Following the example given in the chapter GeneralRec of Chlipala book, I'm trying to write the mergesort algorithm.
Here is my code
Require Import Nat.
Fixpoint insert (x:nat) (l: list nat) : list nat :=
match l with
| nil => x::nil
| y::l' => if leb x y then
x::l
else
y::(insert x l')
end.
Fixpoint merge (l1 l2 : list nat) : list nat :=
match l1 with
| nil => l2
| x::l1' => insert x (merge l1' l2)
end.
Fixpoint split (l : list nat) : list nat * list nat :=
match l with
| nil => (nil,nil)
| x::nil => (x::nil,nil)
| x::y::l' =>
let (ll,lr) := split l' in
(x::ll,y::lr)
end.
Definition lengthOrder (l1 l2 : list nat) :=
length l1 < length l2.
Theorem lengthOrder_wf : well_founded lengthOrder.
Admitted.
The problem is that it is not possible to write the mergeSort function with the command Fixpoint since the function is not structurally decreasing :
Fixpoint mergeSort (l: list nat) : list nat :=
if leb (length l) 1 then l
else
let (ll,lr) := split l in
merge (mergeSort ll) (mergeSort lr).
Instead, one can use the command Program Fixpoint or Definition with the term Fix (as in Chlipala book).
However, if I'm writing this
Definition mergeSort : list nat -> list nat.
refine (Fix lengthOrder_wf (fun (l: list nat) => list nat)
(fun (l : list nat) => (fun mergeSort : (forall ls : list nat, lengthOrder ls l -> list nat )=>
if leb (length l) 1 then
let (ll,lr) := split l in
merge (mergeSort ll _) (mergeSort lr _)
else
l))).
I'm getting impossible goals :
2 subgoals, subgoal 1 (ID 65)
l : list nat
mergeSort : forall ls : list nat, lengthOrder ls l -> list nat
ll, lr : list nat
============================
lengthOrder ll l
subgoal 2 (ID 66) is:
lengthOrder lr l
That is why Chlipala suggests to change the definition of mergeSort this way:
Definition mergeSort : list nat -> list nat.
refine (Fix lengthOrder_wf (fun _ => list nat)
(fun (ls : list nat)
(mergeSort : forall ls' : list nat, lengthOrder ls' ls -> list nat) =>
if Compare_dec.le_lt_dec 2 (length ls)
then let lss := split ls in
merge (mergeSort (fst lss) _) (mergeSort (snd lss) _)
else ls)).
that generates the following goals:
2 subgoals, subgoal 1 (ID 68)
ls : list nat
mergeSort : forall ls' : list nat, lengthOrder ls' ls -> list nat
l : 2 <= length ls
lss := split ls : list nat * list nat
============================
lengthOrder (fst lss) ls
subgoal 2 (ID 69) is:
lengthOrder (snd lss) ls
This new definition sounds like magic to me.
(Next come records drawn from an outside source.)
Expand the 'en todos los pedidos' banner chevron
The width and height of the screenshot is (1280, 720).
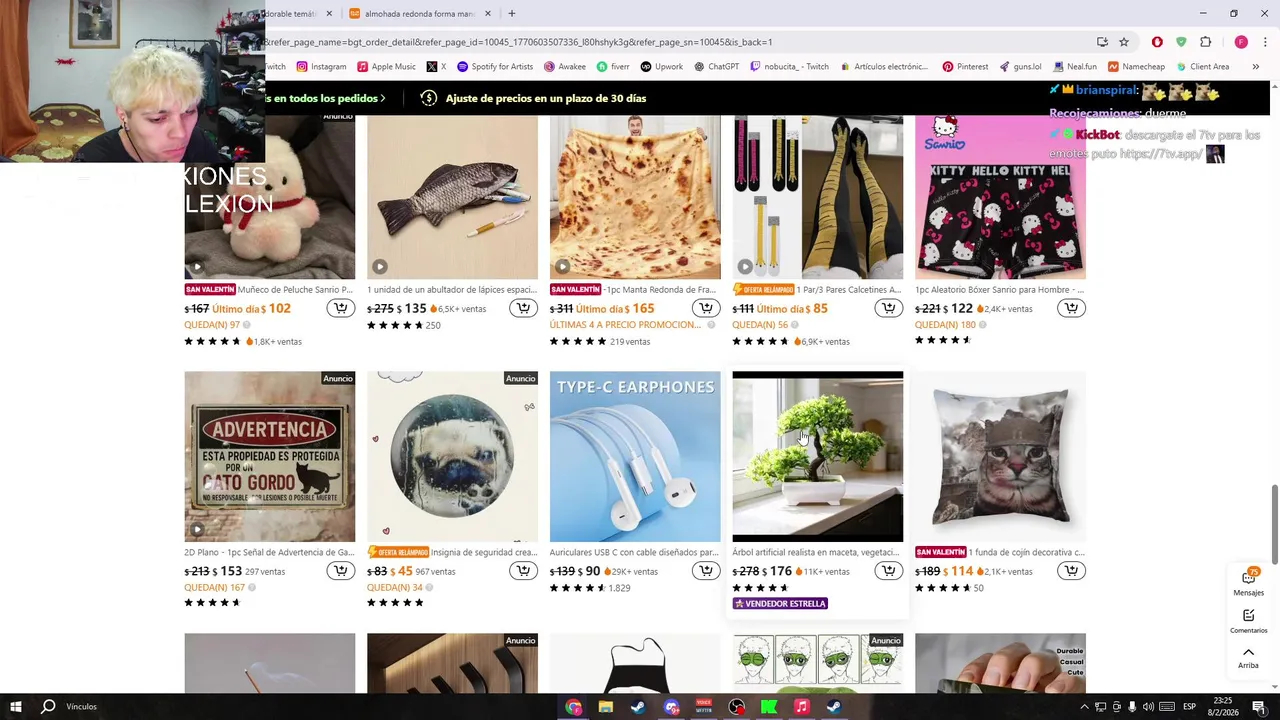[x=383, y=98]
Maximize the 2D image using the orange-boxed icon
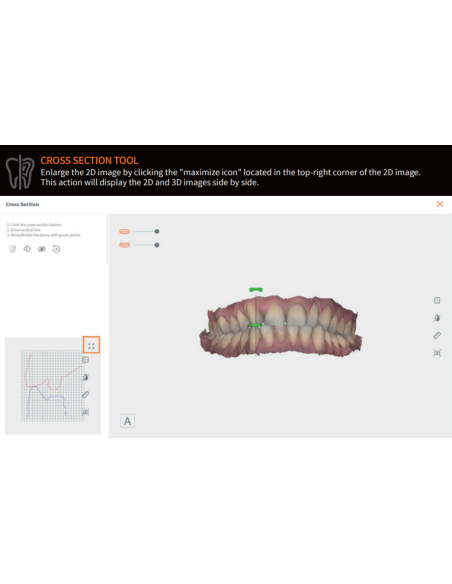Viewport: 452px width, 584px height. (91, 345)
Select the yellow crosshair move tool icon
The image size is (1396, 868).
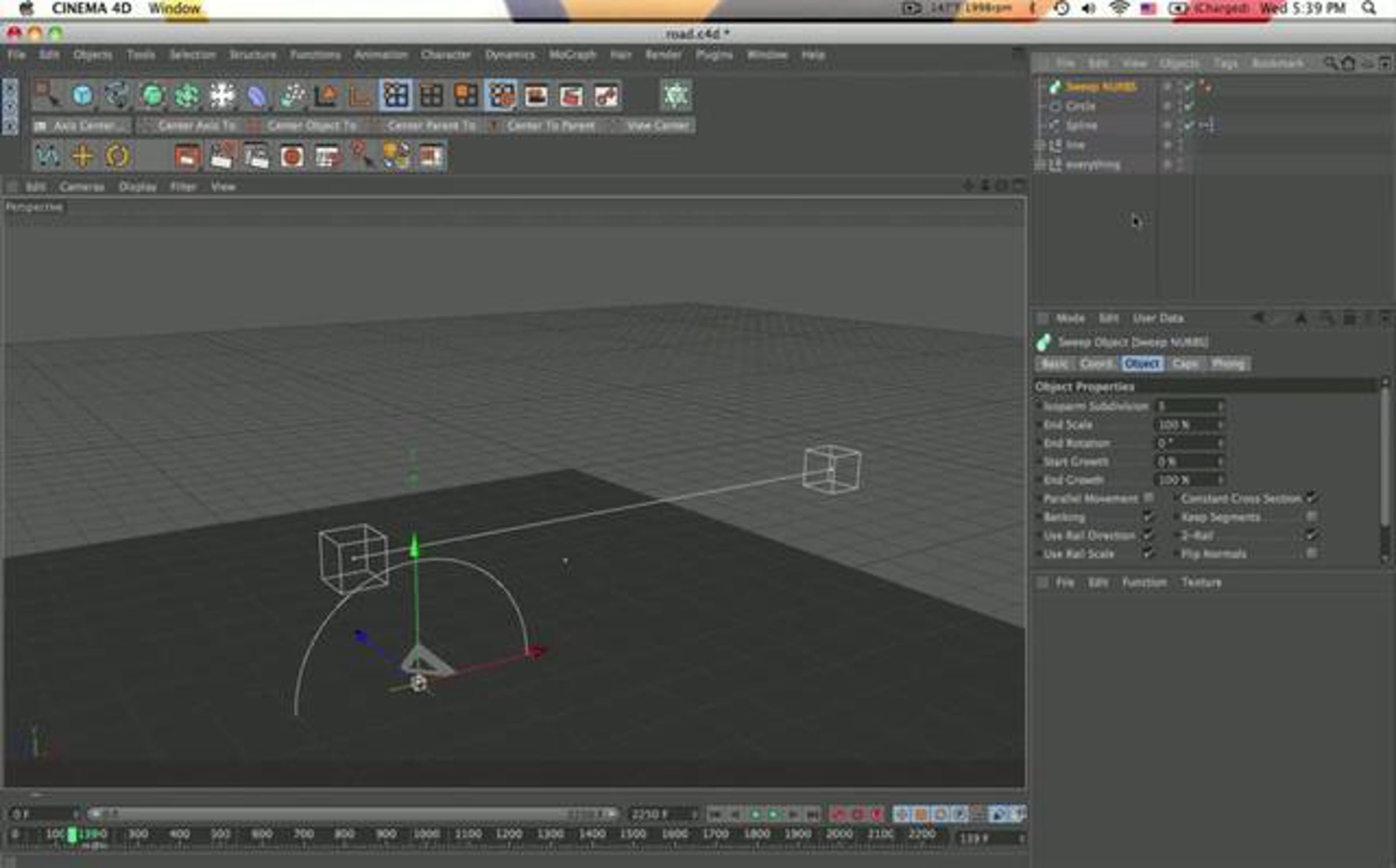click(83, 156)
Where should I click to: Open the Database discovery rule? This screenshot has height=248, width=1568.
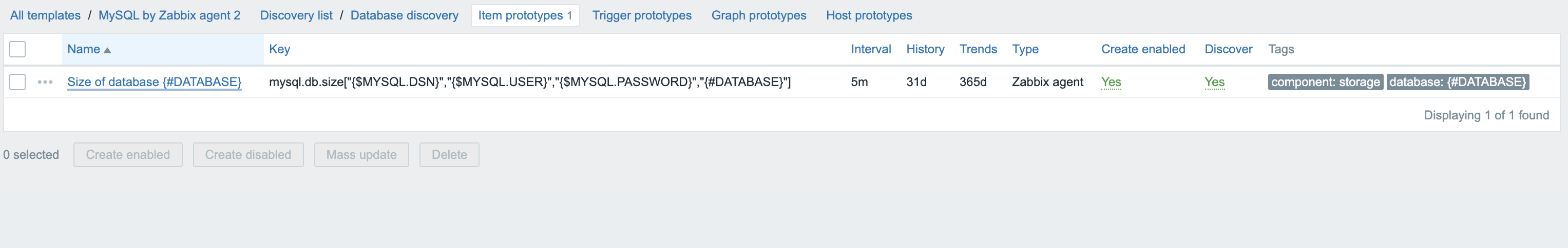[x=404, y=15]
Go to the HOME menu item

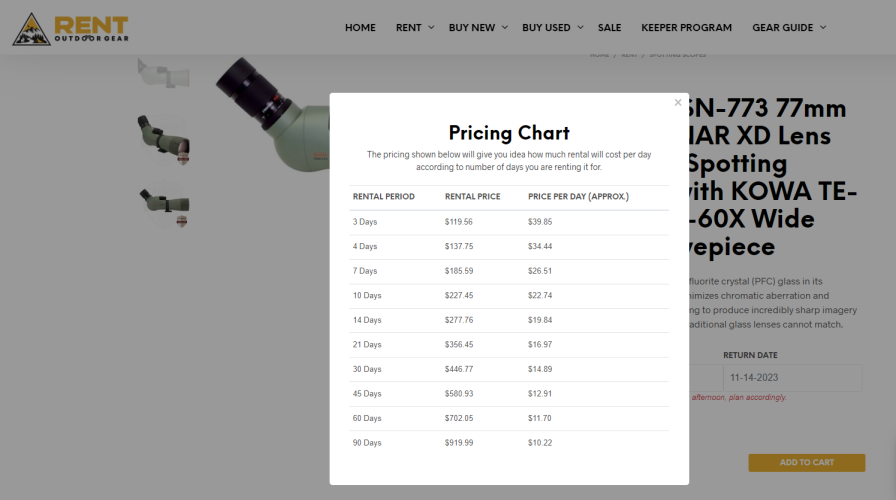[360, 27]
So I wonder:
Fom the first definition, is it still possible to proof the well-foudness of the function?
Otherwise why the first definition cannot work?
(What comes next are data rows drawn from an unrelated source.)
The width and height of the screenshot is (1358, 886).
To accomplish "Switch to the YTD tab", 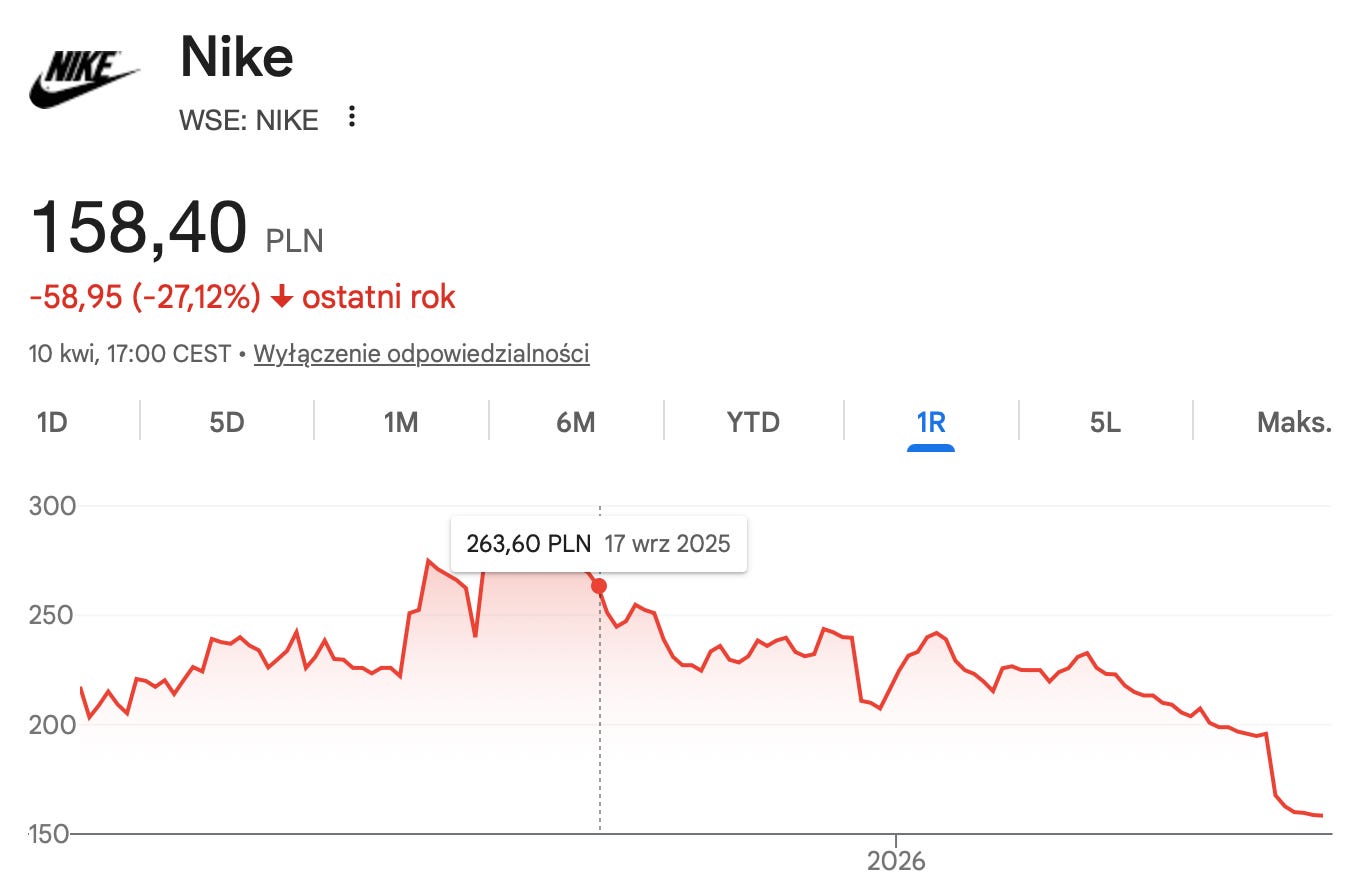I will click(753, 422).
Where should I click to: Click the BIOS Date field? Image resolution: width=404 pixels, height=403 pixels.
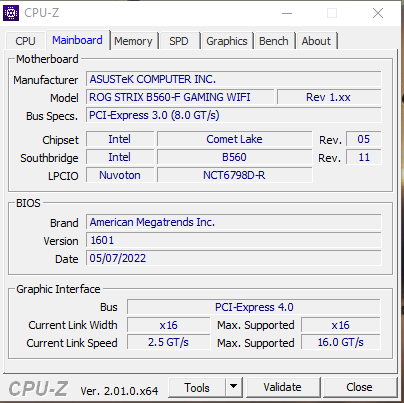point(234,258)
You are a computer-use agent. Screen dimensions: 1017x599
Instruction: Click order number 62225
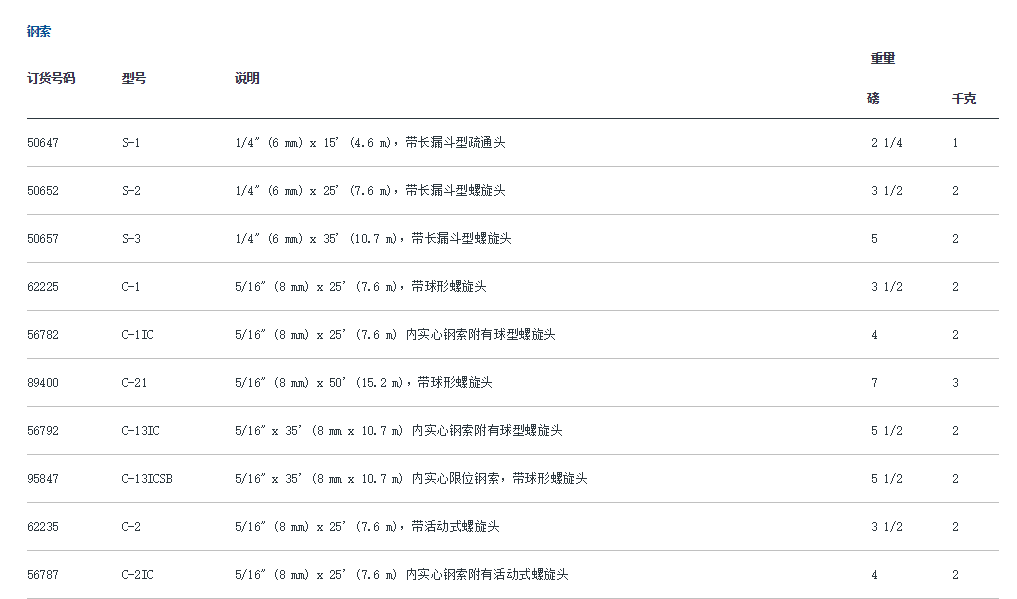(x=43, y=287)
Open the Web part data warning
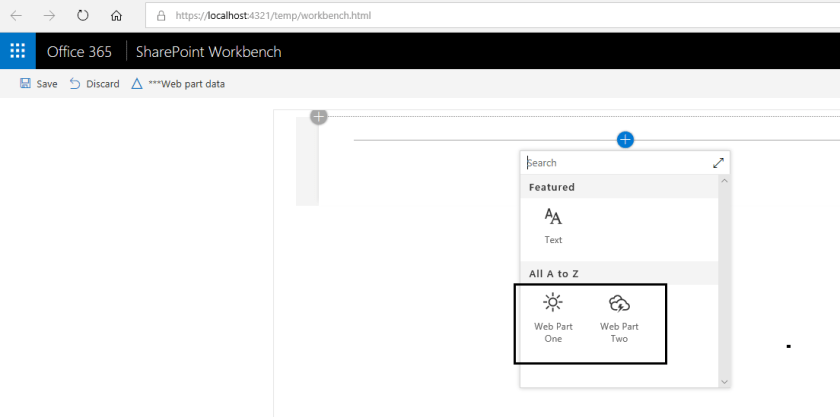Screen dimensions: 840x417 point(178,84)
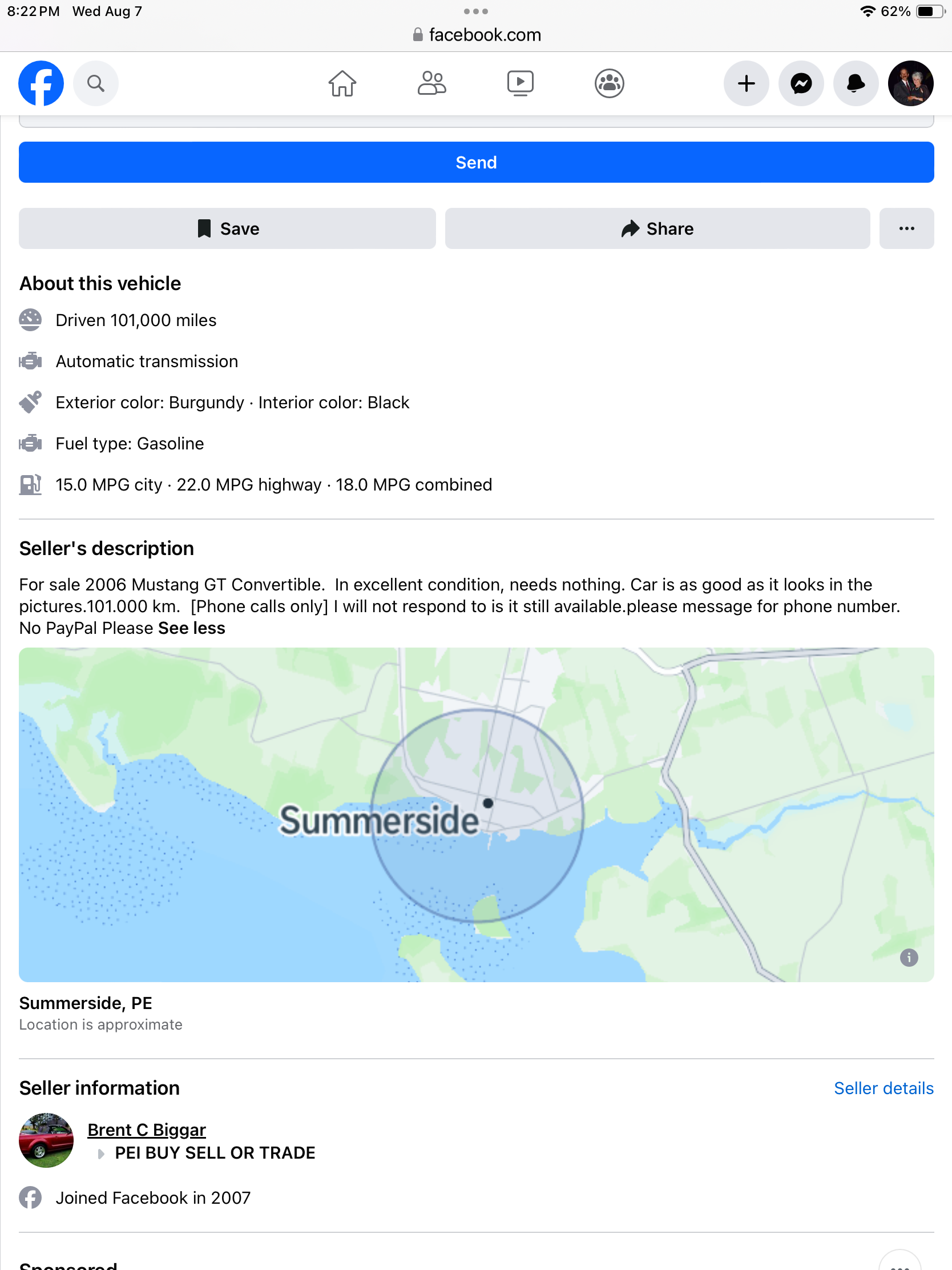Click the plus Create icon
Image resolution: width=952 pixels, height=1270 pixels.
pos(746,84)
How a basic user can go from the first definition to the second easily?
It's easy to see that you need to make two changes in order to get to A. Chlipala's solution.
1) When doing split you somehow need to remember that ll and lr came from split, otherwise they would be some arbitrary lists, which cannot possibly be shorter than the original list l.
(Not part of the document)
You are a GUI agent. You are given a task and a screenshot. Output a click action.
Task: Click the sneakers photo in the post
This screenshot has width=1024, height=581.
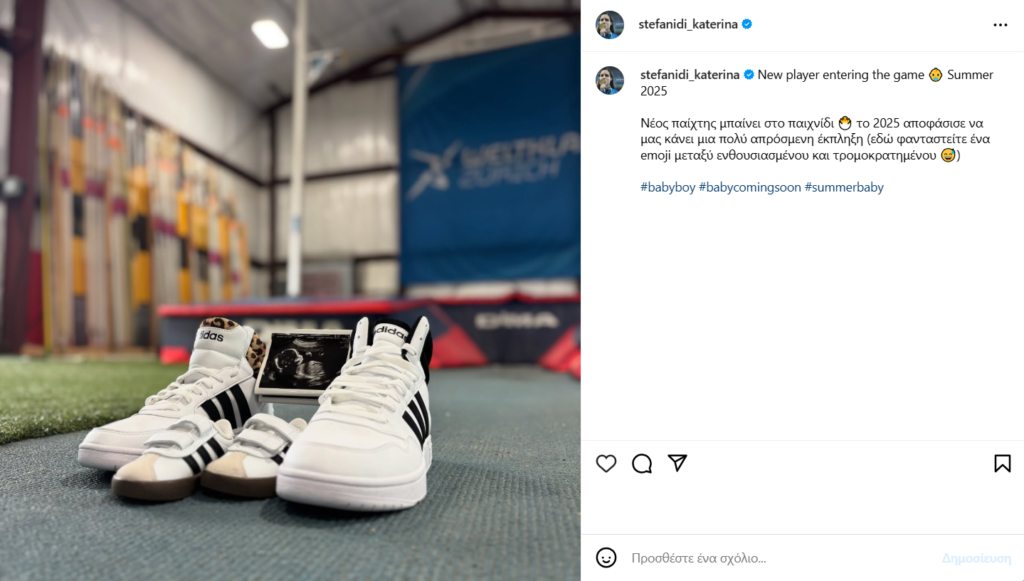290,290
The following piece of code fails to save that kind of information:
let (ll,lr) := split l in
merge (mergeSort ll _) (mergeSort lr _)
and, thus, needs to be replaced with
let lss := split ls in
merge (mergeSort (fst lss) _) (mergeSort (snd lss) _)
which keeps what we need.
The failure happens due to Coq's inability to remember that ll and lr come from split l and that happens because let (ll,lr) is just match in disguise (see the manual, §2.2.3).
Recall that the aims of pattern-matching is to (loosely speaking)
unpack the components of some value of an inductive datatype and bind them to some names (we'll need this in the 2nd part of my answer) and
replace the original definition with its special cases in the corresponding pattern-match branches.
Now, observe that split l does not occur anywhere in the goal or context before we pattern-match on it. We just arbitrarily introduce it into the definition. That's why pattern-matching doesn't give us anything -- we can't replace split l with its "special case" ((ll,lr)) in the goal or context, because there is no split l anywhere.
There is an alternative way of doing this by using logical equality (=):
(let (ll, lr) as s return (s = split l -> list nat) := split l in
fun split_eq => merge (mergeSort ll _) (mergeSort lr _)) eq_refl
This is analogous to using the remember tactic. We've got rid of fst and snd, but it is a huge overkill and I wouldn't recommend it.
2) Another thing we need to prove is the fact that ll and lr are shorter than l when 2 <= length l.
Since an if-expression is a match in disguise as well (it works for any inductive datatype with exactly two constructors), we need some mechanism to remember that leb 2 (length l) = true in the then branch. Again, since we don't have leb anywhere, this information gets lost.
There are at least two possible solutions to the problem:
either we remember leb 2 (length l) as an equation (just as we did in the 1st part), or
we can use some comparison function with result type behaving like bool (so it can represent two alternatives), but it should also remember some additional information we need. Then we could pattern-match on the comparison result and extract the information, which, of course, in this case have to be a proof of 2 <= length l.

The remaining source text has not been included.